彼の、細くて長い指が綺麗な大きな手は少しひんやりとしていて、ほてった肌に気持ちよかった。
「うーん……。やっぱ熱いな。なんか腹に入れてから解熱剤飲んだほうがいいよ」
テーブルの上に母親が用意していった市販の解熱剤が置かれてある。
「おかゆ食べれそうか? 白兎」
「うん……」
「よかった。じゃちょっと温めてくるから。っとその前に」
秋斗の、心臓に悪いほど端整な顔が、グンと近づいてきた。
「えっ? ななななにっ?」
一瞬、友悟は彼にキスをされるかと思ってしまい、大いに狼狽えた。
だが、秋斗はキスはしなかった。

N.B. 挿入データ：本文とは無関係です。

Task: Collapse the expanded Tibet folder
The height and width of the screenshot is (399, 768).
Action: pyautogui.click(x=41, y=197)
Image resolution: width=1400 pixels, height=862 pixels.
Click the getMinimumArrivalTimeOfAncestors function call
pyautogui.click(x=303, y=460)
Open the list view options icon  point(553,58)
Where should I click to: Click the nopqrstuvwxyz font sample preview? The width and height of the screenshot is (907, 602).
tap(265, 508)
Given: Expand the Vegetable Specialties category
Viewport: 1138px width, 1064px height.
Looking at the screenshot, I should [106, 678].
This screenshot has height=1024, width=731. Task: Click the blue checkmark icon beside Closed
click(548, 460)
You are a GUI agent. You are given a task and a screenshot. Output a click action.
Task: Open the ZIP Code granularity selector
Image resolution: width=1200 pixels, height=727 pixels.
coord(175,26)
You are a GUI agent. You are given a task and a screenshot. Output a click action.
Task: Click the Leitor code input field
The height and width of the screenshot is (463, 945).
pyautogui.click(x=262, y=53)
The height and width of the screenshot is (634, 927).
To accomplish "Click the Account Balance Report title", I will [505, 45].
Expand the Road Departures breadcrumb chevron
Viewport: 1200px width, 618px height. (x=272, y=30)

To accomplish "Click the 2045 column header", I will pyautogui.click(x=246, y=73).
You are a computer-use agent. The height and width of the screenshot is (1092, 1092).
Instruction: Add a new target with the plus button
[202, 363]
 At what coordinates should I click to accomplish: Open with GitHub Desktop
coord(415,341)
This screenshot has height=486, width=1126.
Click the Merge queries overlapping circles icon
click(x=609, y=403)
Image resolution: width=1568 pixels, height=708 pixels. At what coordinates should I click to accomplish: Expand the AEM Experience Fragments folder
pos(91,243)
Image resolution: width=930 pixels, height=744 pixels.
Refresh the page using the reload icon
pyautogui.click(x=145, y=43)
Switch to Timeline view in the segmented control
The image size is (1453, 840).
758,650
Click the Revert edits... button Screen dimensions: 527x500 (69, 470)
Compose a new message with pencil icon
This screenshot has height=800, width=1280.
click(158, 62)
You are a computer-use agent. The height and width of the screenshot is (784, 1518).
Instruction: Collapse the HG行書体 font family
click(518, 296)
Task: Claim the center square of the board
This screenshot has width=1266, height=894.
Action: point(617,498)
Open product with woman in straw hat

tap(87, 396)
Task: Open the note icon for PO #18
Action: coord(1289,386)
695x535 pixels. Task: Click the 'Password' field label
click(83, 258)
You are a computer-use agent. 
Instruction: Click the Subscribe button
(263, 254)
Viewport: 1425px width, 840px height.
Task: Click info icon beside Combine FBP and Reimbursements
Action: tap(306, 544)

その代りに思いもかけないことをした。
「うわっ? ななな、ちょっ……! あ、秋斗っ」
友悟は頓狂な声を出してしまう。
それというのも、秋斗が友悟のことを毛布でくるみ『お姫様抱っこ』したからだ。
「ソファじゃ落ち着かないだろ? ちゃんとベッドで横にならなきゃ」
「そそそれはそうかもしれないけど。で、でも、いいって。ち、ちやんと自分の足で歩けるから……」
「こら、暴れるなよ、白兎。余計に熱が上がるし、落っことしそうだ」
「だだだから、自分で歩くって……」
男二人のこのシチュエーションはかなり恥ずかしい。いや、友悟の本音の部分ではうれしくもあるのだが、それでも恥ずかしさのほうが先に立つのだ。
結局はそのまま秋斗王子に『お姫様抱っこ』されて、友悟は二階の自室のベッドへと運ばれてしまった。